### ENTRIES SUPPLIED

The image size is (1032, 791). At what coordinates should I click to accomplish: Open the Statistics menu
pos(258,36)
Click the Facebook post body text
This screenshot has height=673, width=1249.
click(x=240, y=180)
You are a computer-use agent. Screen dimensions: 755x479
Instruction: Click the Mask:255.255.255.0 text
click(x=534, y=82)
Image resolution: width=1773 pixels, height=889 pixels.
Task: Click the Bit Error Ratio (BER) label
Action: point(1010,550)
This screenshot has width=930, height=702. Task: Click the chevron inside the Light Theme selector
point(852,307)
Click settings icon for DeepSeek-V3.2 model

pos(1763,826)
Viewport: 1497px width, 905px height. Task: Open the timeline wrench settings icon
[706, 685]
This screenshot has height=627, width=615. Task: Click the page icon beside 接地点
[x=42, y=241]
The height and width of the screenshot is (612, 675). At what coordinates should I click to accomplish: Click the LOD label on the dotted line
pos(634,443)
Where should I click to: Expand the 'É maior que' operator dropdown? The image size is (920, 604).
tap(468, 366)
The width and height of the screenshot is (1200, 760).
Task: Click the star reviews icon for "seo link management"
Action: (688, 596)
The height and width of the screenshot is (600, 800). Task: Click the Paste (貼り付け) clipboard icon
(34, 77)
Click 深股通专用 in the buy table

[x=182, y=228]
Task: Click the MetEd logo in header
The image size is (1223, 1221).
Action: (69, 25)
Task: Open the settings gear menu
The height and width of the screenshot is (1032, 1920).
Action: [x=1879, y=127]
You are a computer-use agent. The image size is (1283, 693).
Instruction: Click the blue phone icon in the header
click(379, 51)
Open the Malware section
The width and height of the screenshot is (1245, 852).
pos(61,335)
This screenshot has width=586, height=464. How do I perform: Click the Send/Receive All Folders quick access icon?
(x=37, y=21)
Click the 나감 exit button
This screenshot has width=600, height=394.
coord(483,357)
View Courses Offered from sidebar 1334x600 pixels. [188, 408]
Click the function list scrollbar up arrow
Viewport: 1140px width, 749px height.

######

**PROBLEM TO SOLVE:** Pick out every line in the entries above that contains the string "settings". Case counts, so uppercase and lowercase letters must match.

**THE ANSWER:**
Click settings icon for DeepSeek-V3.2 model
Viewport: 1497px width, 905px height. Task: Open the timeline wrench settings icon
Task: Open the settings gear menu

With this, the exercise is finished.